There were black squirrels in the wood. As Bilbo’s sharp inquisitive eyes got used to seeing things he could catch glimpses of them whisking off the path and scuttling behind tree-trunks. There were queer noises too, grunts, scufflings, and hurryings in the undergrowth, and among the leaves that lay piled endlessly thick in places on the forest-floor; but what made the noises he could not see. The nastiest things they saw were the cobwebs: dark dense cobwebs with threads extraordinarily thick, often stretched from tree to tree, or tangled in the lower branches on either side of them. There were none stretched across the path, but whether because some magic kept it clear, or for what other reason they could not guess.

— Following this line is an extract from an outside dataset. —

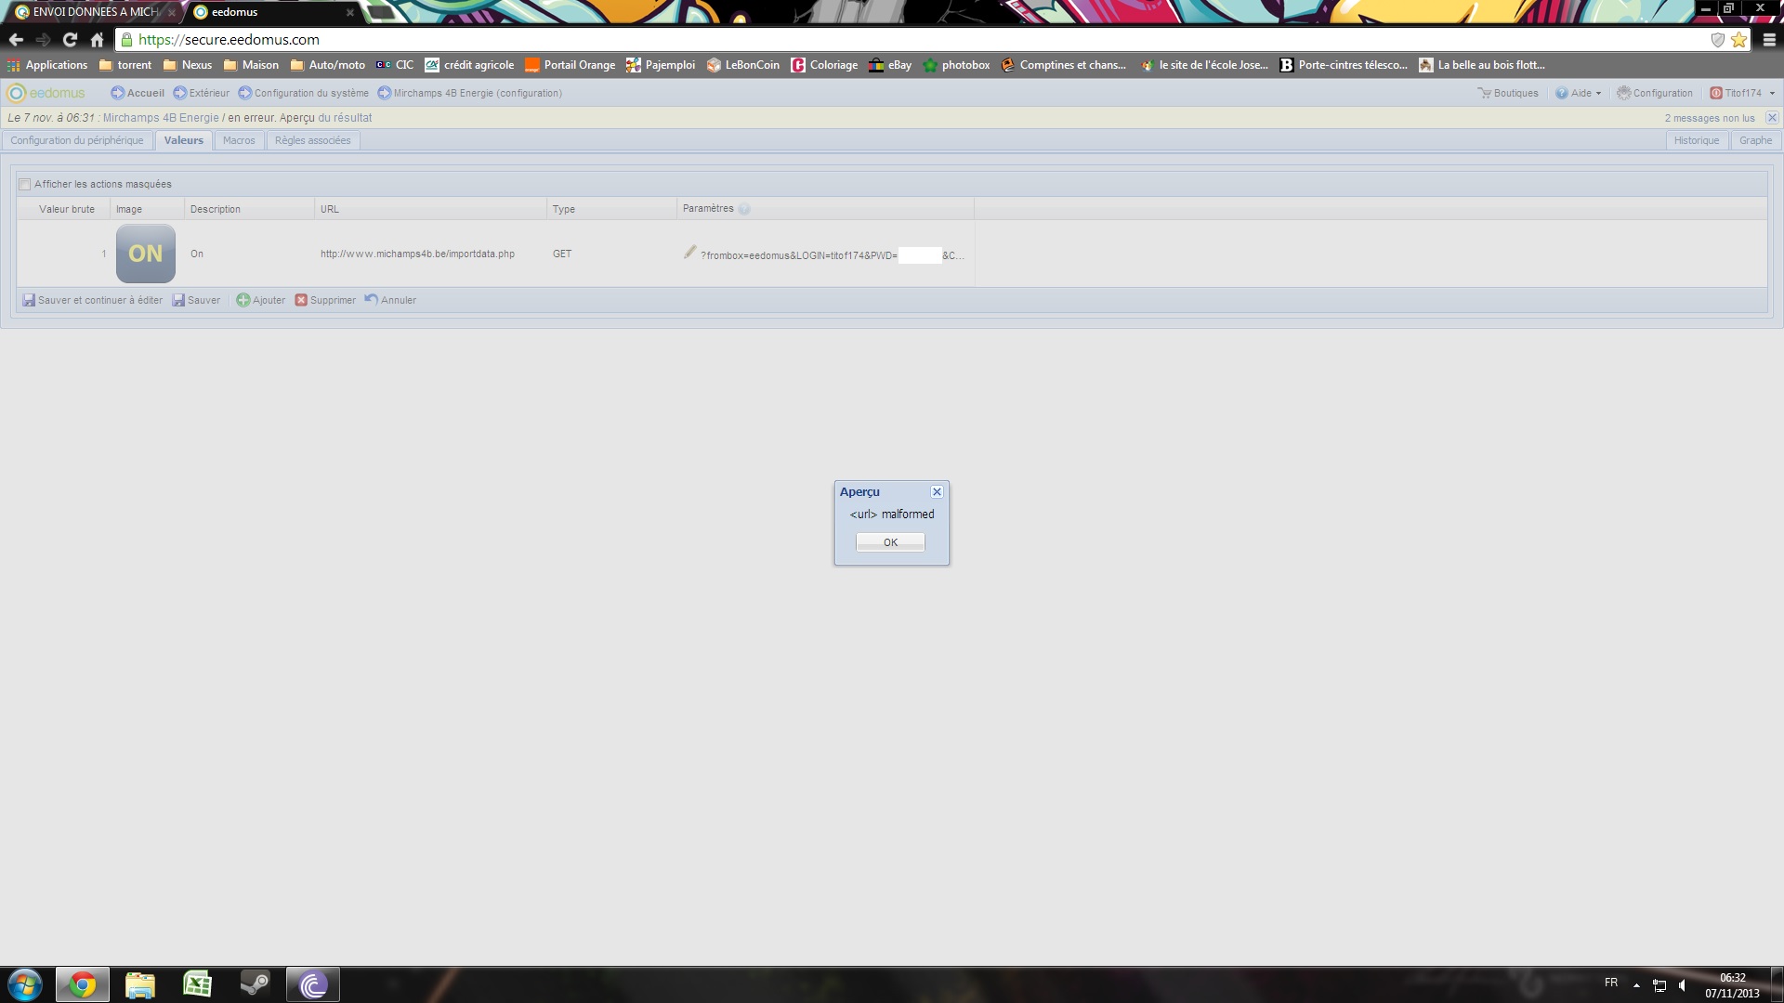Click the Supprimer red cross icon
Viewport: 1784px width, 1003px height.
301,300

It was not long before they grew to hate the forest as heartily as they had hated the tunnels of the goblins, and it seemed to offer even less hope of any ending. But they had to go on and on, long after they were sick for a sight of the sun and of the sky, and longed for the feel of wind on their faces. There was no movement of air down under the forest-roof, and it was everlastingly still and dark and stuffy. Even the dwarves felt it, who were used to tunnelling, and lived at times for long whiles without the light of the sun; but the hobbit, who liked holes to make a house in but not to spend summer days in, felt that he was being slowly suffocated.

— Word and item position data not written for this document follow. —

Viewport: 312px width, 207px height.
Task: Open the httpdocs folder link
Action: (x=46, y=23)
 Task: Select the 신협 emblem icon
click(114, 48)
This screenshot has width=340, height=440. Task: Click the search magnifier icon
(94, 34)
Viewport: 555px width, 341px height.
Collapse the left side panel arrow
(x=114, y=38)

The nights were the worst. It then became pitch-dark—not what you call pitch-dark, but really pitch: so black that you really could see nothing. Bilbo tried flapping his hand in front of his nose, but he could not see it at all. Well, perhaps it is not true to say that they could see nothing: they could see eyes. They slept all closely huddled together, and took it in turns to watch; and when it was Bilbo’s turn he would see gleams in the darkness round them, and sometimes pairs of yellow or red or green eyes would stare at him from a little distance, and then slowly fade and disappear and slowly shine out again in another place. And sometimes they would gleam down from the branches just above him; and that was most terrifying. But the eyes that he liked the least were horrible pale bulbous sort of eyes. “Insect eyes,” he thought, “not animal eyes, only they are much too big.”
Although it was not yet very cold, they tried lighting watch-fires at night, but they soon gave that up. It seemed to bring hundreds and hundreds of eyes all round them, though the creatures, whatever they were, were careful never to let their bodies show in the little flicker of the flames. Worse still it brought thousands of dark-grey and black moths, some nearly as big as your hand, flapping and whirring round their ears. They could not stand that, nor the huge bats, black as a top-hat, either; so they gave up fires and sat at night and dozed in the enormous uncanny darkness.
All this went on for what seemed to the hobbit ages upon ages; and he was always hungry, for they were extremely careful with their provisions. Even so, as days followed days, and still the forest seemed just the same, they began to get anxious. The food would not last for ever: it was in fact already beginning to get low. They tried shooting at the squirrels, and they wasted many arrows before they managed to bring one down on the path. But when they roasted it, it proved horrible to taste, and they shot no more squirrels.
They were thirsty too, for they had none too much water, and in all the time they had seen neither spring nor stream. This was their state when one day they found their path blocked by a running water. It flowed fast and strong but not very wide right across the way, and it was black, or looked it in the gloom. It was well that Beorn had warned them against it, or they would have drunk from it, whatever its colour, and filled some of their emptied skins at its bank. As it was they only thought of how to cross it without wetting themselves in its water. There had been a bridge of wood across, but it had rotted and fallen leaving only the broken posts near the bank.
Bilbo kneeling on the brink and peering forward cried: “There is a boat against the far bank! Now why couldn’t it have been this side!”
“How far away do you think it is?” asked Thorin, for by now they knew Bilbo had the sharpest eyes among them.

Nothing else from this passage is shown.